[ENTRIES SHOWN]
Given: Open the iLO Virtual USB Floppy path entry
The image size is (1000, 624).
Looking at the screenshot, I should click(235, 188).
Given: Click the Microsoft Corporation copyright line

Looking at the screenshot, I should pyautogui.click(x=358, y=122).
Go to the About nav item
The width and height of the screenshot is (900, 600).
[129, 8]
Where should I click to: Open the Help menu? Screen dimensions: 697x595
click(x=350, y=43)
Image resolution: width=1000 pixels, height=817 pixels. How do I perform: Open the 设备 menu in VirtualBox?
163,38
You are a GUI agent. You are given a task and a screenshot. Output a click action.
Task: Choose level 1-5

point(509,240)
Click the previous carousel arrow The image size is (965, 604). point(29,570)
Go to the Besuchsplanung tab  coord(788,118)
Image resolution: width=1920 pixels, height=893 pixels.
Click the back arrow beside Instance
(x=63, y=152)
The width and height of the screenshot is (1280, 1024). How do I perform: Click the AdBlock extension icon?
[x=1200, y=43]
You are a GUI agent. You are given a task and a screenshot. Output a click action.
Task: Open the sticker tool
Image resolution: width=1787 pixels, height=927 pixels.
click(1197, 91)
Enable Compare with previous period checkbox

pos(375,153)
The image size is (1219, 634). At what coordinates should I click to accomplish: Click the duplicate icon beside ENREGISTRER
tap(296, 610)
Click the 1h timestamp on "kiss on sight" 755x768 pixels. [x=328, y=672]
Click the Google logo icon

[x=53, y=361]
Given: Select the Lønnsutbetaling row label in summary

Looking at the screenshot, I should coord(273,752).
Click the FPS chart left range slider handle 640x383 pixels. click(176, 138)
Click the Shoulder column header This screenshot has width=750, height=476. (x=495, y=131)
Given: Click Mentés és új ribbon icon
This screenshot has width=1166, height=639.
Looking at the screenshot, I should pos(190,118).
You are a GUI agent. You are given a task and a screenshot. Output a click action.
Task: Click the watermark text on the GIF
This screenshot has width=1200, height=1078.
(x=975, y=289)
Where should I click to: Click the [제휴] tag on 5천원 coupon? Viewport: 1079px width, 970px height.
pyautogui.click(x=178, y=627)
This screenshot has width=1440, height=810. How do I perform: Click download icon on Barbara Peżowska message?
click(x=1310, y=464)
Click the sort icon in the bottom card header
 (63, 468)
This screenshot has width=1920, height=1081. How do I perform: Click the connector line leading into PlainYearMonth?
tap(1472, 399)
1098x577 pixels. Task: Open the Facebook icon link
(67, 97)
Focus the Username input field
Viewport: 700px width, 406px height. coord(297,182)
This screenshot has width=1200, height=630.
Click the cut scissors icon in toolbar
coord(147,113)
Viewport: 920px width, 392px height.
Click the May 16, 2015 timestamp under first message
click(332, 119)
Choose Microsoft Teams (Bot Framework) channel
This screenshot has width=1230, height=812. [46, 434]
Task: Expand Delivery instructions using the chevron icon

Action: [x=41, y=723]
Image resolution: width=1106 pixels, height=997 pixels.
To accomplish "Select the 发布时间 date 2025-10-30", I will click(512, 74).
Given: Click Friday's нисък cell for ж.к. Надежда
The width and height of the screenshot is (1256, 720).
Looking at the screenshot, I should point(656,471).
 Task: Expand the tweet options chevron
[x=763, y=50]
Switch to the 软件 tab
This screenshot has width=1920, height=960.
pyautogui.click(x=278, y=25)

[TASK DETAILS] Repeat the line that contains "Where should I click to: Click", then every line after it until the records end, with nothing added.

[THE ANSWER]
Where should I click to: Click the [제휴] tag on 5천원 coupon? Viewport: 1079px width, 970px height.
pyautogui.click(x=178, y=627)
This screenshot has width=1440, height=810. How do I perform: Click download icon on Barbara Peżowska message?
click(x=1310, y=464)
Click the sort icon in the bottom card header
 (63, 468)
This screenshot has width=1920, height=1081. How do I perform: Click the connector line leading into PlainYearMonth?
tap(1472, 399)
1098x577 pixels. Task: Open the Facebook icon link
(67, 97)
Focus the Username input field
Viewport: 700px width, 406px height. coord(297,182)
This screenshot has width=1200, height=630.
Click the cut scissors icon in toolbar
coord(147,113)
Viewport: 920px width, 392px height.
Click the May 16, 2015 timestamp under first message
click(332, 119)
Choose Microsoft Teams (Bot Framework) channel
This screenshot has width=1230, height=812. [46, 434]
Task: Expand Delivery instructions using the chevron icon

Action: [x=41, y=723]
Image resolution: width=1106 pixels, height=997 pixels.
To accomplish "Select the 发布时间 date 2025-10-30", I will click(512, 74).
Given: Click Friday's нисък cell for ж.к. Надежда
The width and height of the screenshot is (1256, 720).
Looking at the screenshot, I should point(656,471).
 Task: Expand the tweet options chevron
[x=763, y=50]
Switch to the 软件 tab
This screenshot has width=1920, height=960.
pyautogui.click(x=278, y=25)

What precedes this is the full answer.